Thomas Berwyn Jones (13 February 1940 – 12 January 2007) was a Welsh sprint athlete, and rugby union, and professional rugby league footballer who played in the 1960s. He played club level rugby union (RU) for Rhymney RFC, as a wing, i.e. number 11 or 14, and representative level rugby league (RL) for Great Britain, Other Nationalities and Commonwealth XIII, and at club level for Wakefield Trinity (Heritage № 690), Bradford Northern and St Helens, as a , i.e. number 2 or 5.

Background
Berwyn Jones was born in Rhymney, Monmouthshire, Wales, and he died aged 66 in Ross-on-Wye, Herefordshire, England.

Early career

Jones had a brief career in rugby union with hometown club Rhymney RFC in the South Wales Valleys, but it was in athletics that he looked set to excel until switching to rugby league.

Data under study ::
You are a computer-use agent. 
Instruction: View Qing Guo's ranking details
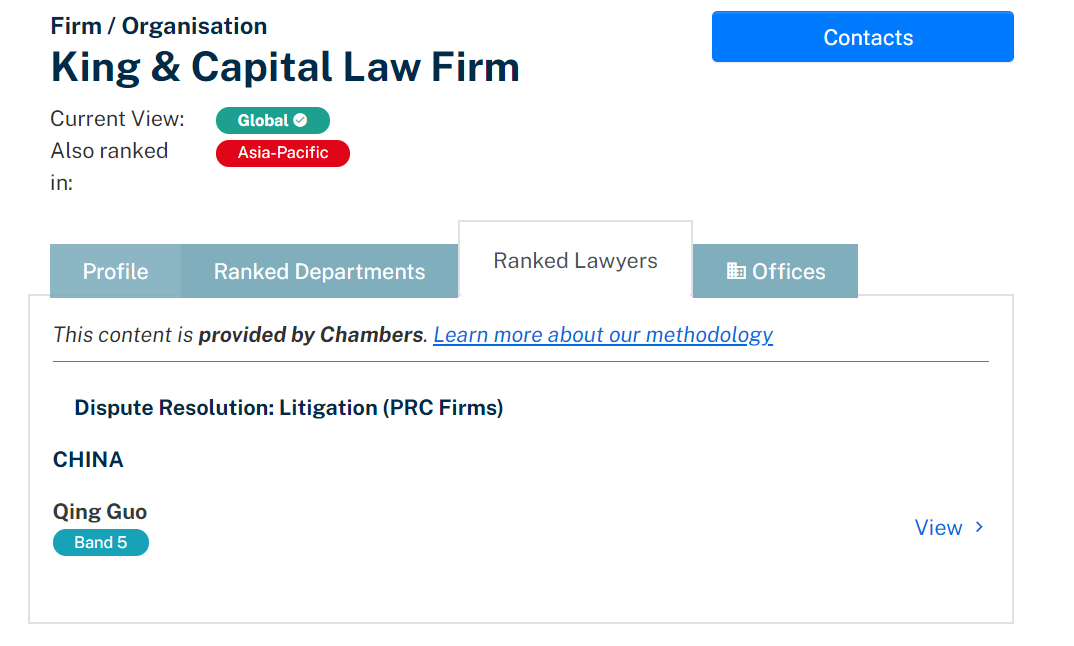point(949,527)
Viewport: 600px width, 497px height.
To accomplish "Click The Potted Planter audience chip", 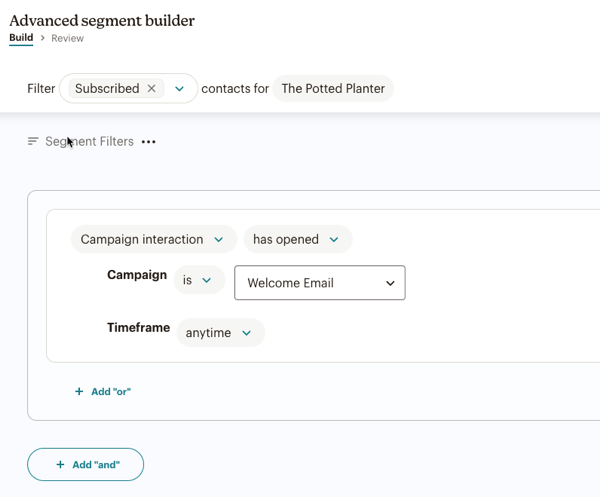I will (333, 88).
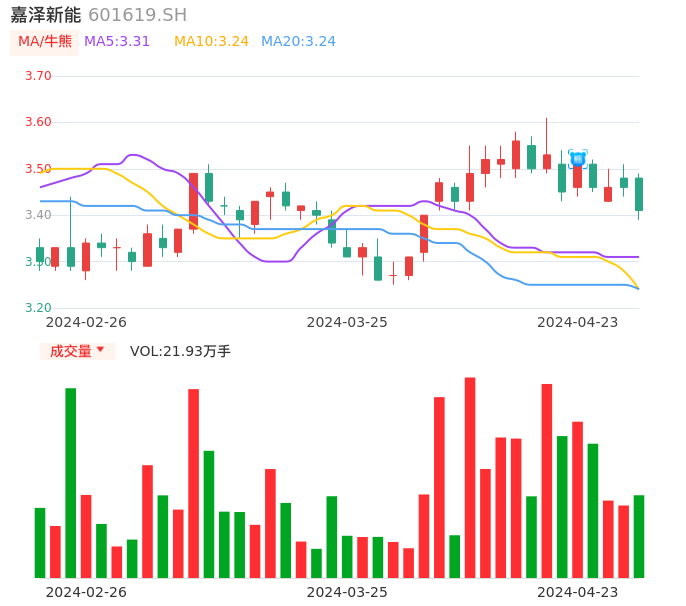Toggle the MA5:3.31 legend label
The width and height of the screenshot is (686, 606).
[x=117, y=42]
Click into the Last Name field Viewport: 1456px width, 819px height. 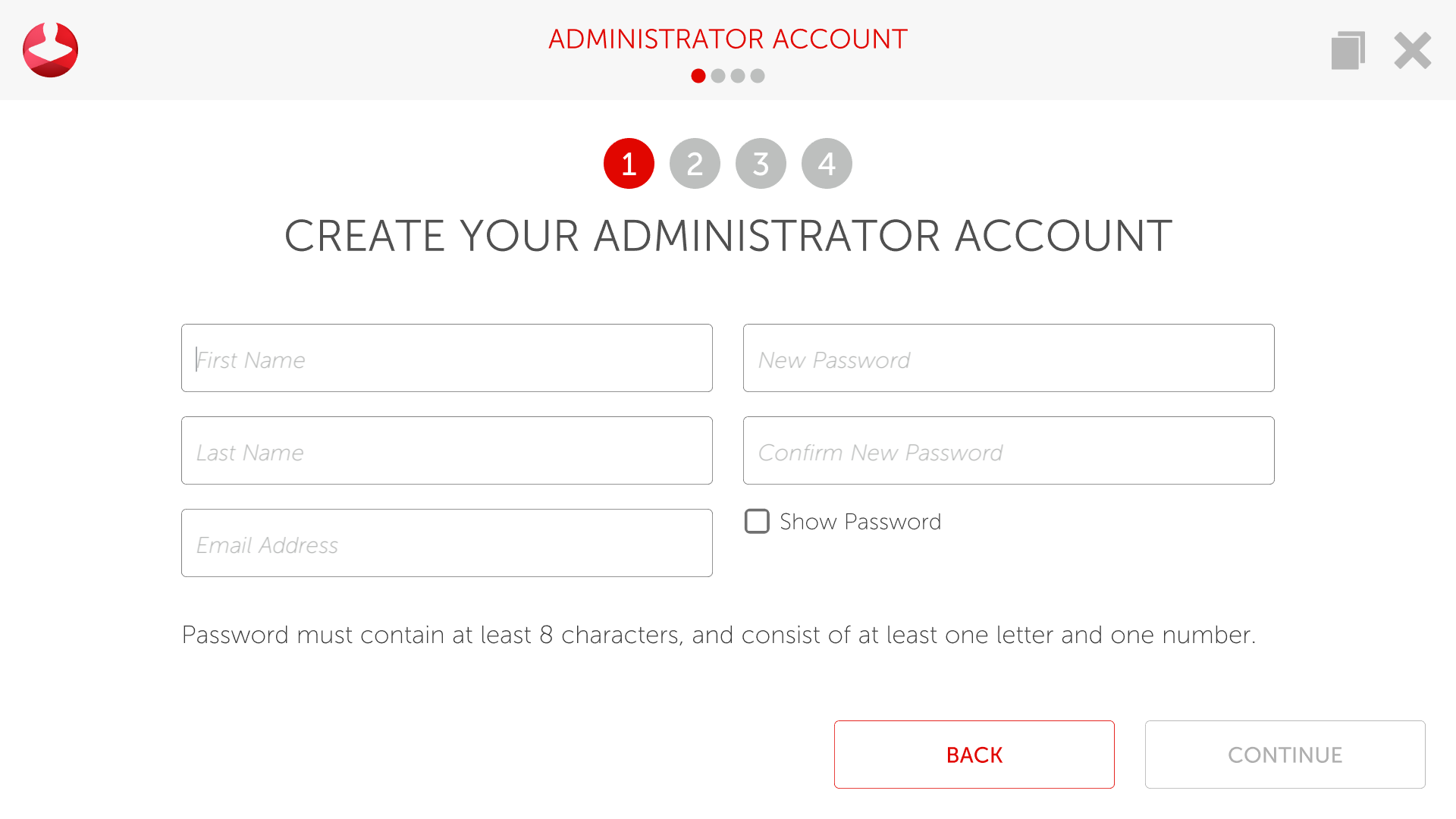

Task list ::
- 1) From the biography of Berwyn Jones, list every club he played for at club level, in either rugby code.
- 2) Continue the biography of Berwyn Jones after its last sentence.

Answers to the exercises ::
- 1) Rhymney RFC, Wakefield Trinity, Bradford Northern, St Helens

- 2)
Bronze medal at Belgrade 1962

He won the Bronze medal in the men's 4 x 100 metres relay at the 1962 European Championships in Belgrade, Yugoslavia, alongside Alf Meakin, Ron Jones and David Jones. He also won a bronze medal in the 4 x 100 metres relay while competing for Wales at the 1962 British Empire and Commonwealth Games.

British record holder

He had been touted as a potential Olympian for 1964 when he was invited to try out for Wakefield Trinity in 1964. He had been a member of the Great Britain 4 x 110 yards relay team and a British record-holder (10.3 seconds) and champion over 100 metres.

Rugby league career

Playing under the ironic alias 'A. Walker', he impressed for Wakefield Trinity in reserve team games against Huddersfield and Doncaster and soon took to the sport. Within nine months he was playing for Great Britain, and scored on his international début against France in Perpignan.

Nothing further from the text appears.